Thirteen genetic sequences — isolated from people with COVID-19 infections in the early days of the pandemic in China — were mysteriously deleted from an online database last year, but have now been recovered.
Jesse Bloom, a computer biologist and viral evolution specialist at the Fred Hutchinson Cancer Research Center, found that the sequences had been removed from an online database at the request of scientists in Wuhan, China. But with a little internet, he was able to retrieve copies of the data stored in Google Cloud.
Sequences do not fundamentally change the understanding that scientists have origins of COVID-19 – including the full question of whether the coronavirus spread naturally from animals to people or escaped in a laboratory accident. But its removal adds to concerns that the Chinese government’s secrecy has obstructed international efforts to understand how COVID-19 emerged.
Bloom’s results were published in a prepress paper, not yet reviewed by other scientists, published Tuesday. “I think it’s certainly consistent with an attempt to hide the sequences,” he told BuzzFeed News.
Bloom learned of the deleted data later reading a document of a team led by Carlos Farkas at the University of Manitoba, Canada, on some of the first genetic sequences of SARS-CoV-2. Farkas’s paper described sequences of hospital outpatient samples in a project conducted by Wuhan researchers who were developing diagnostic tests for the virus. But when Bloom tried to download the sequences Sequence reading file, an online database managed by the U.S. National Institutes of Health, received error messages showing that they had been removed.
Bloom realized that copies of SRA data are also kept on Google-managed servers and was able to decrypt URLs where missing sequences could be found in the cloud. In this way, he recovered 13 genetic sequences that can help answer questions about how the coronavirus evolved and where it originated.

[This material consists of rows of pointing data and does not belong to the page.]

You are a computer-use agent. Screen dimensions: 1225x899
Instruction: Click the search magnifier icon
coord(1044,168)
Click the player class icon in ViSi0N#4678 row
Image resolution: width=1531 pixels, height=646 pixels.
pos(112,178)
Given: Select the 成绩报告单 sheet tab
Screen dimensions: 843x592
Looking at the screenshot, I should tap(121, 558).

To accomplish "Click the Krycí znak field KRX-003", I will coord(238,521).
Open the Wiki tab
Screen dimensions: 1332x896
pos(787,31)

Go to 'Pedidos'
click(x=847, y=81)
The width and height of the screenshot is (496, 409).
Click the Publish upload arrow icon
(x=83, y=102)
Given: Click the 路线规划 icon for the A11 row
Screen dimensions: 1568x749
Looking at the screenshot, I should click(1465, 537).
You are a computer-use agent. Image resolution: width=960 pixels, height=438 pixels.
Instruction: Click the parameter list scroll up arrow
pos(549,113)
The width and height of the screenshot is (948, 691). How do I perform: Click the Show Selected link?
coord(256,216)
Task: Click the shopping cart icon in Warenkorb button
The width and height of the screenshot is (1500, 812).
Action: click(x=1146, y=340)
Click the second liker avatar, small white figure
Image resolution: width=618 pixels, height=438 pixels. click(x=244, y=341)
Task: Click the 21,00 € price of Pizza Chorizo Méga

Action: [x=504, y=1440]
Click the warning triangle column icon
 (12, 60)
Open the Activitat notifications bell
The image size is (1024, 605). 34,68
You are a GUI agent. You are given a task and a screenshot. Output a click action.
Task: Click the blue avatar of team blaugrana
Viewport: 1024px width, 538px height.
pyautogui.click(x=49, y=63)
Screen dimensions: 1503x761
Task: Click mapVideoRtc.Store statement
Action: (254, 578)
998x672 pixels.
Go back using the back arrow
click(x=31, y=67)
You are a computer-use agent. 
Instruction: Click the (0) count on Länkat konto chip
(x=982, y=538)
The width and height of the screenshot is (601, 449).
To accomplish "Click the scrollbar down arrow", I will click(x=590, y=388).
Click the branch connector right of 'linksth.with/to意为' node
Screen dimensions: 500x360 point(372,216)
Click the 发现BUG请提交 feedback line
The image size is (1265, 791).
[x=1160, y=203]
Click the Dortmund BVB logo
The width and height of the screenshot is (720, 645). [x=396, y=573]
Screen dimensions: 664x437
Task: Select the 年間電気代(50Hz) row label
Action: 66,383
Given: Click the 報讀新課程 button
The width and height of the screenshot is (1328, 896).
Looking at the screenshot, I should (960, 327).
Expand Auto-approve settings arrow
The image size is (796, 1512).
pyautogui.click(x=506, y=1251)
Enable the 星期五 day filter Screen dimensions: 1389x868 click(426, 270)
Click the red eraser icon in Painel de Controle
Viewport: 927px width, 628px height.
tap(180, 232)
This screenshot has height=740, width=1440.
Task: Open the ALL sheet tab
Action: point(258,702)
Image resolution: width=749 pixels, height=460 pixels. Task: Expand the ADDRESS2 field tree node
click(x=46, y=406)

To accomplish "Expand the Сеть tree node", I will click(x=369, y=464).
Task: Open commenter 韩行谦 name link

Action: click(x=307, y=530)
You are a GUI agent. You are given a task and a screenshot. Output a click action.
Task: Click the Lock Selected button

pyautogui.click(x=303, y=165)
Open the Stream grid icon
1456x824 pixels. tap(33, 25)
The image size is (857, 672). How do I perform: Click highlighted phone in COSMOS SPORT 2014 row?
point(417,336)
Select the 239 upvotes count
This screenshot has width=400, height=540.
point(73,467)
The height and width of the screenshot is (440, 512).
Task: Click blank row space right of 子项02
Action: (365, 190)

Bloom found that the deleted sequences, like others collected at later dates outside the city, were more similar to bat coronaviruses (which are presumed to be the final ancestors of the virus that causes COVID-19) than sequences related to the Huanan fish and seafood market in Wuhan. This is in addition to previous suggestions that the seafood market may have been an early victim of COVID-19, rather than where the coronavirus first jumped from animals to humans.
“This is a very interesting study done by Dr. Bloom and, in my opinion, the analysis is totally correct,” Farkas told BuzzFeed News by email. Scott Gottlieb, former head of the Food and Drug Administration, also praised the findings on Twitter.
But some scientists were less impressed. “It really doesn’t add anything to the debate about origins,” Robert Garry of Tulane University in New Orleans told BuzzFeed News via email. Garry argued that the Huanan market or other Wuhan markets could still be the source of COVID-19.
Bloom is one of 18 scientists who in May published a letter criticizing the WHO and China study on the origins of SARS-CoV-2. The scientists argued that the WHO-China report did not give “balanced consideration” to competing ideas that the coronavirus spread naturally from animals to people or escaped from a laboratory, a theory that report considered it “extremely unlikely.” Following the publication of the WHO-China report, the US and 13 other governments complained that “he had no access to original and complete data and samples.”
The deleted virus sequences were first uploaded to the SRA in early March 2020, around the time researchers led by Yan Li and Tiangang Liu of Wuhan University has published a prepress describing their work by genetic sequencing to diagnose COVID-19. A few days earlier, the State Council of China he had ordered that all documents related to COVID-19 be approved centrally.
The sequences were withdrawn from the SRA in June, approximately at the time final version of the document appeared in a scientific journal. According to the NIH, the authors called for the sequences to be deleted. “The applicant indicated that the script information had been updated, that it was being sent to another database and wanted the data to be removed from SRA to avoid version control issues,” he said. say Amanda Fine, NIH spokeswoman, to BuzzFeed News by email.
However, it is unclear whether the scripts have been published online in another database.
“There is no plausible scientific reason for the suppression,” Bloom wrote in his prepress, arguing that the sequences were probably “suppressed to conceal their existence.” This suggested, he wrote, “a wholehearted effort to trace the early spread of the epidemic.”
Although the sequences were deleted, Garry noted that the key genetic mutations they contained were still published in a table in the final document of the Wuhan team. “Jesse Bloom found exactly nothing new that is no longer part of the scientific literature,” Garry told BuzzFeed News, accusing Bloom of writing his prepress in an “unscientific and unnecessary inflammatory way.”
Bloom wrote to Wuhan investigators asking them why the sequences had been deleted but received no response. Similarly, Li and Liu did not immediately respond to a BuzzFeed News query.
This is not the first time scientists have raised concerns about deleting data that may help answer questions about the origins of COVID-19. The main database containing information on coronavirus sequences maintained by the Wuhan Institute of Virology, which is the focus of speculation on a possible “laboratory leak” of the virus – has disconnected in September 2019. When members of the WHO-China team who studied the origins of the pandemic visited the institute in February, they were told in the database, that as data were included in 22,000 coronavirus samples and sequence records, the bee was withdrawn after repeated attempts at piracy.